Marie Hirigoyen Librairie Hirigoyen (Bayonne)

Hervé Le Corre aime le noir, fusion de toutes les couleurs. De nouveau, il joue avec les grands à-plats de sa palette et avec les nuances qu’il dit révéler par touches de lumière, avant de les fixer à la manière d’un photographe. Du grand art.

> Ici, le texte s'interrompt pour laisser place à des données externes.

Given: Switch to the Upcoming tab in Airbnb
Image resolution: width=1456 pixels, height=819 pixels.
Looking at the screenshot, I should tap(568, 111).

Bordeaux, brossée en ville crépusculaire, voit se débattre des êtres en proie à leurs démons. Jourdan est un commandant de police vampirisé par sa condition de flic, au point que sa femme et sa fille le fuient. « Trop de silence, tu comprends ? (…) Comme si tu vivais dans un monde parallèle. » La violence côtoyée chaque jour l’épuise, son métier perd son sens : « Tout ce qu’il avait vu, vécu, combattu pendant toutes ces années de police, faisant le gros dos sous les mauvais coups, parlant fort et dru (…) ne lui avait rien appris ». Le commissariat est sur les dents : un tueur traque les femmes comme du gibier la nuit dans les rues noyées de pluie. Jourdan va croiser le chemin de Louise, une jeune femme passée par l’enfer de l’alcool et de la drogue, battue par son ancien compagnon. Quand les coups cessent, elle est submergée par la honte, l’envie de disparaître, le dégoût d’elle-même tandis que la peur l’assaille en permanence « comme une meute de chiens noirs ». Sam, son fils de 8 ans, « le petit magicien », cristallise toute la lumière de sa vie. Parfois il dort contre la porte d’entrée, armé d’un couteau de cuisine pour la défendre. Sans ménagement, Hervé Le Corre fouille les consciences de chacun, les blessures du passé, la souillure indélébile laissée par les liens familiaux les plus sordides, l’impulsion brute du crime, autant que le déterminisme social et l’impossibilité de sortir de sa condition. Une prose au scalpel, l’émotion suggérée en mode mineur, des dialogues lapidaires et, comme toujours, la poésie sombre puisée dans l’esprit des lieux, l’éclat des trottoirs luisant de pluie ou le brouillard qui étouffe la campagne boueuse de glaise près de l’estuaire, là où, derrière la maison basse, « le vieux pommier fendu en deux s’écartèle, escaladé par un roncier ».